Intel combats this with Hyper-Threading, which allows each physical core to work on two threads. Over-provisioning is assumed, meaning you rely on under-utilization to extract additional performance from each core. This is a relatively inexpensive technology. But it’s also quite limited in the benefits it offers. Some workloads don’t see any speed-up from Hyper-Threading. Others barely crack double-digit performance gains.  

AMD is trying to define a third approach to threading it calls Two Strong Threads. Whereas Hyper-Threading only duplicates architectural states, the Bulldozer design shares the front-end (fetch/decode) and back-end of the core (through a shared L2 cache), but duplicates integer schedulers and execution pipelines, offering dedicated hardware to each of two threads.

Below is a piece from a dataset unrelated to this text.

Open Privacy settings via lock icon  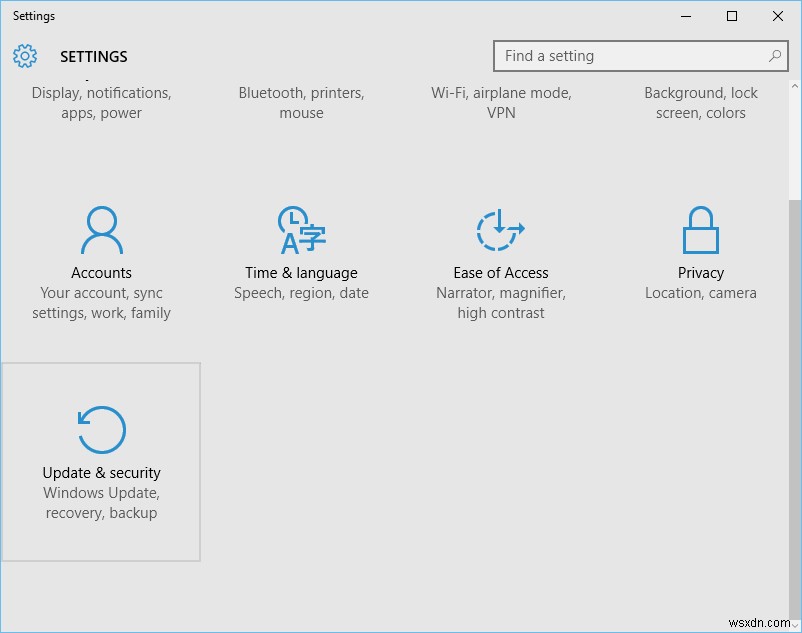tap(700, 230)
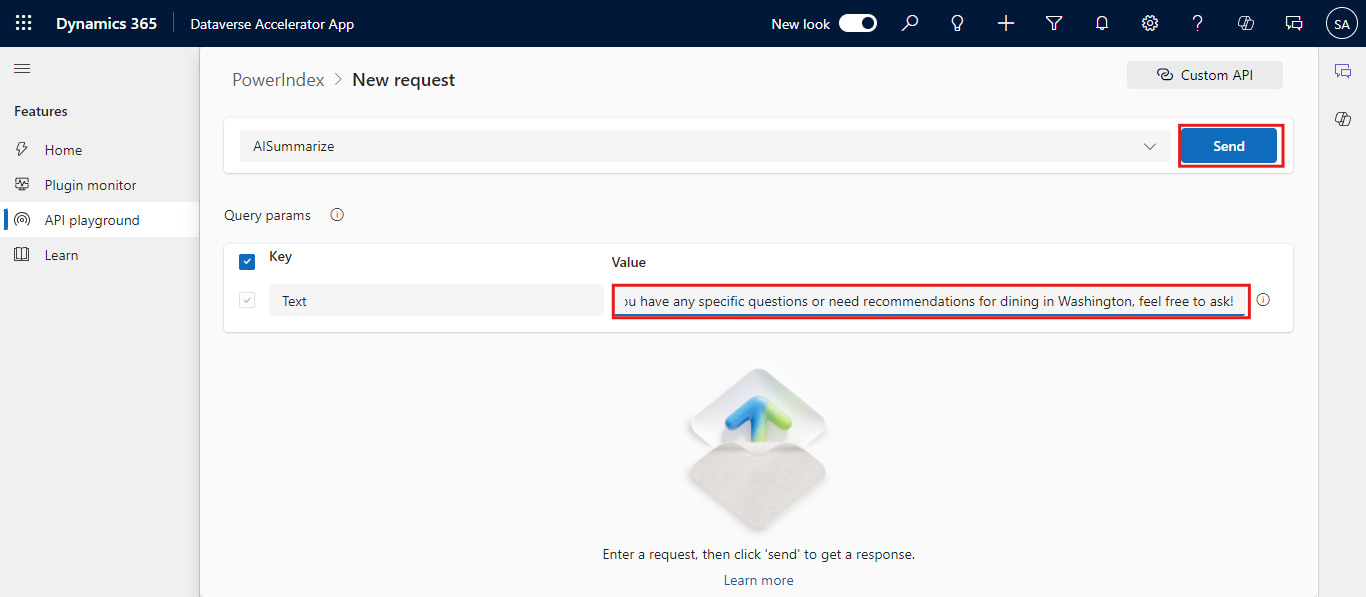Click the Send button

1228,146
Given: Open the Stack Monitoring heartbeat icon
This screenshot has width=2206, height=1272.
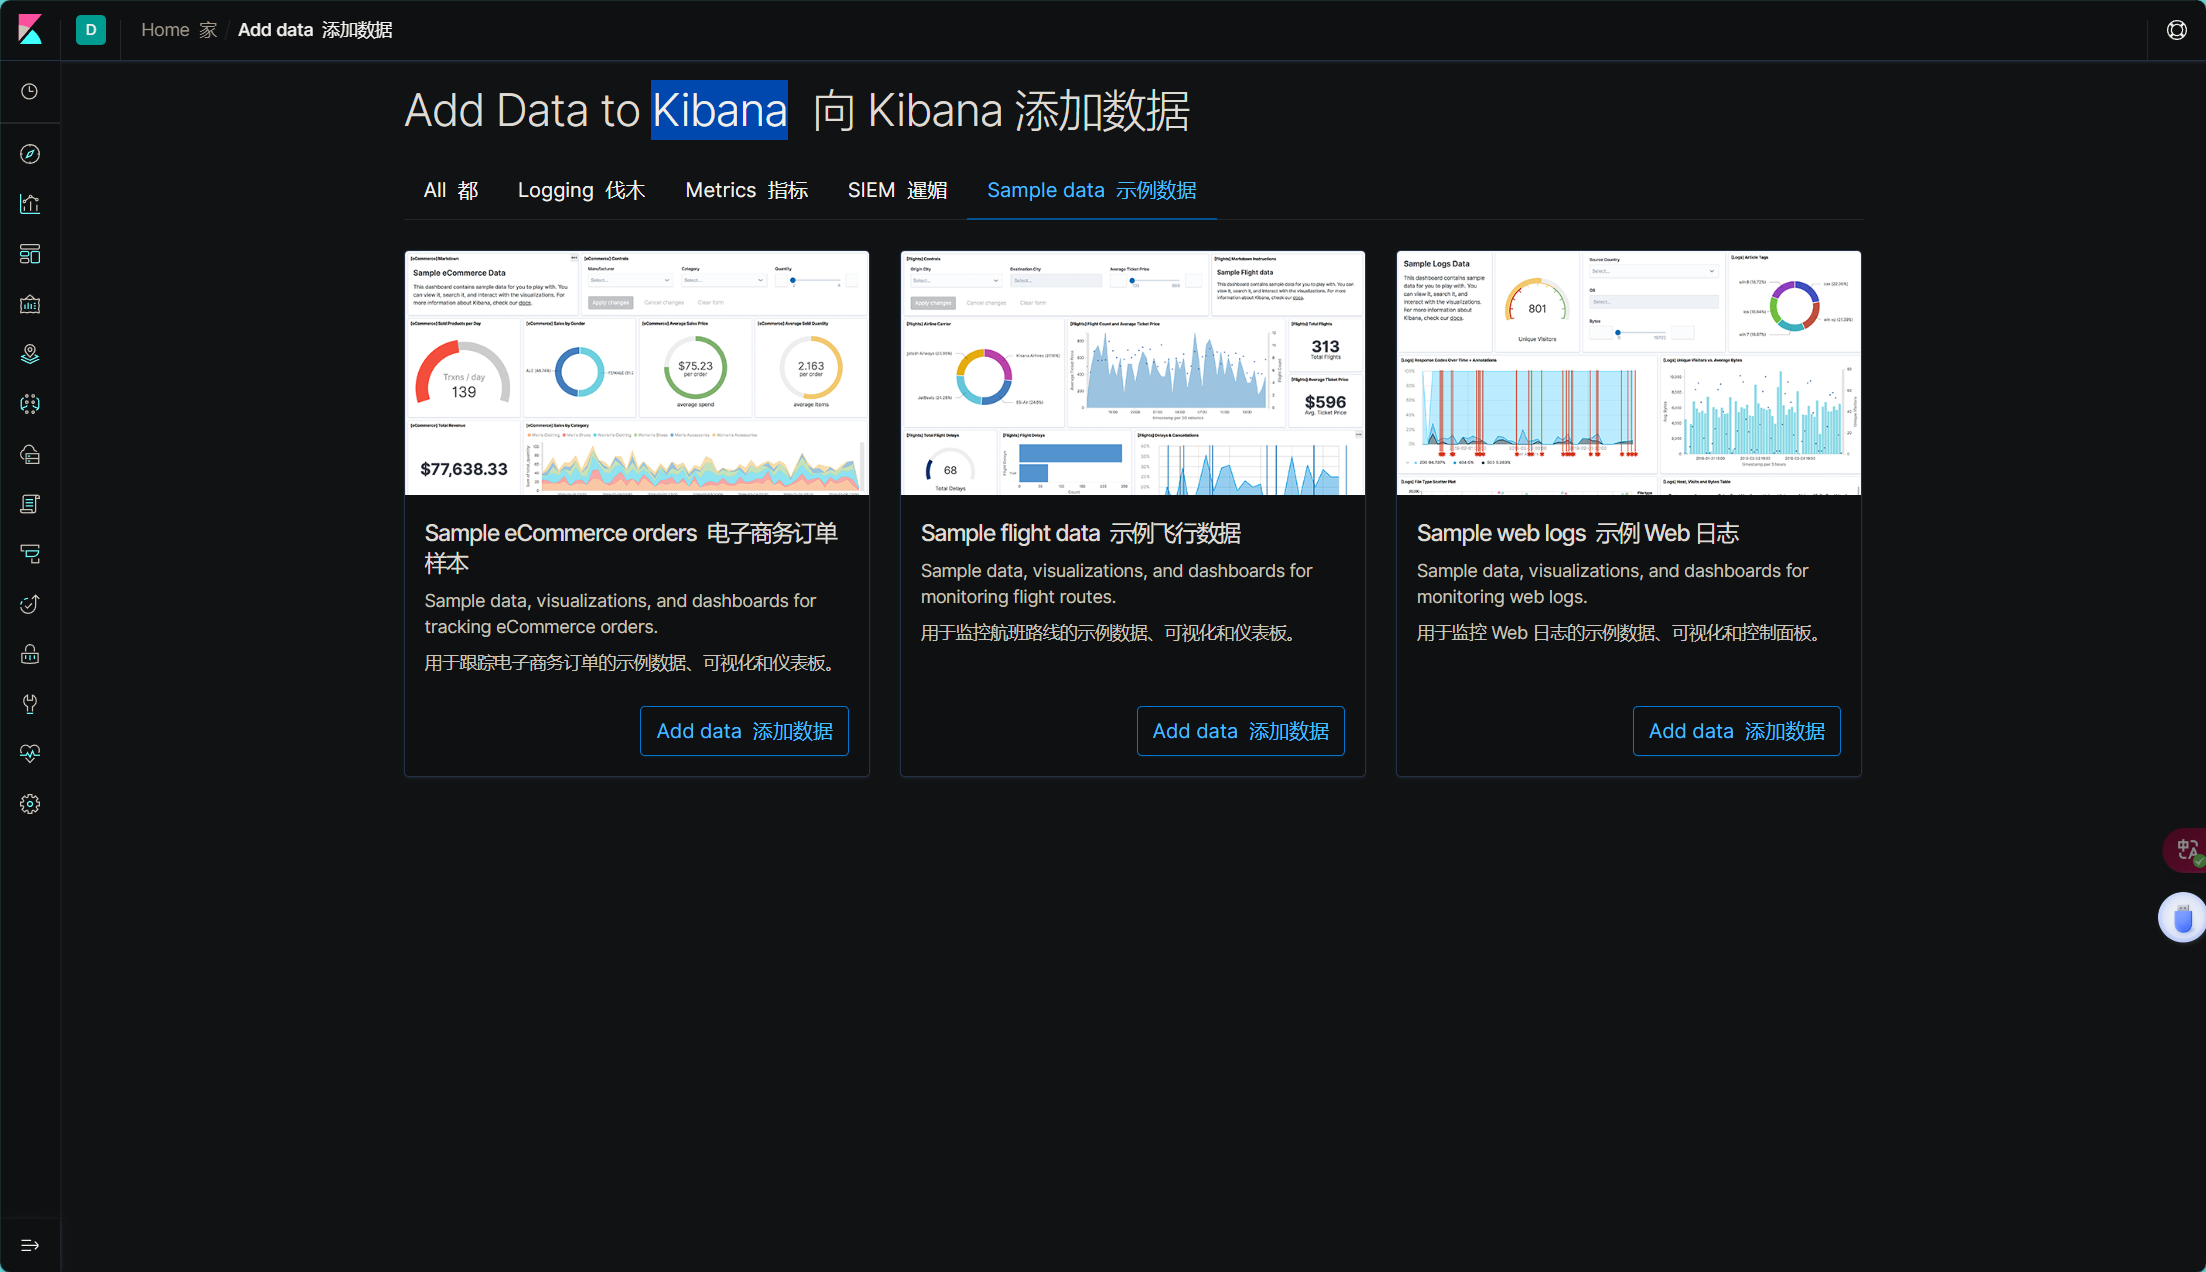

The pair of threads share a floating point scheduler with two 128-bit fused multiply-accumulate-capable units. Consequently, it’s clear that AMD’s emphasis here is integer performance, which makes sense given the company’s Fusion initiative and impending plan to have GPU resources handle floating-point work. Just bear in mind that the first Bulldozer-powered processors won’t be APUs. Despite the fact that it is sharing FP resources here, AMD remains confident in its balance between dedicated and shared components.

None of that is new, though. AMD talked about it all back in November of last year.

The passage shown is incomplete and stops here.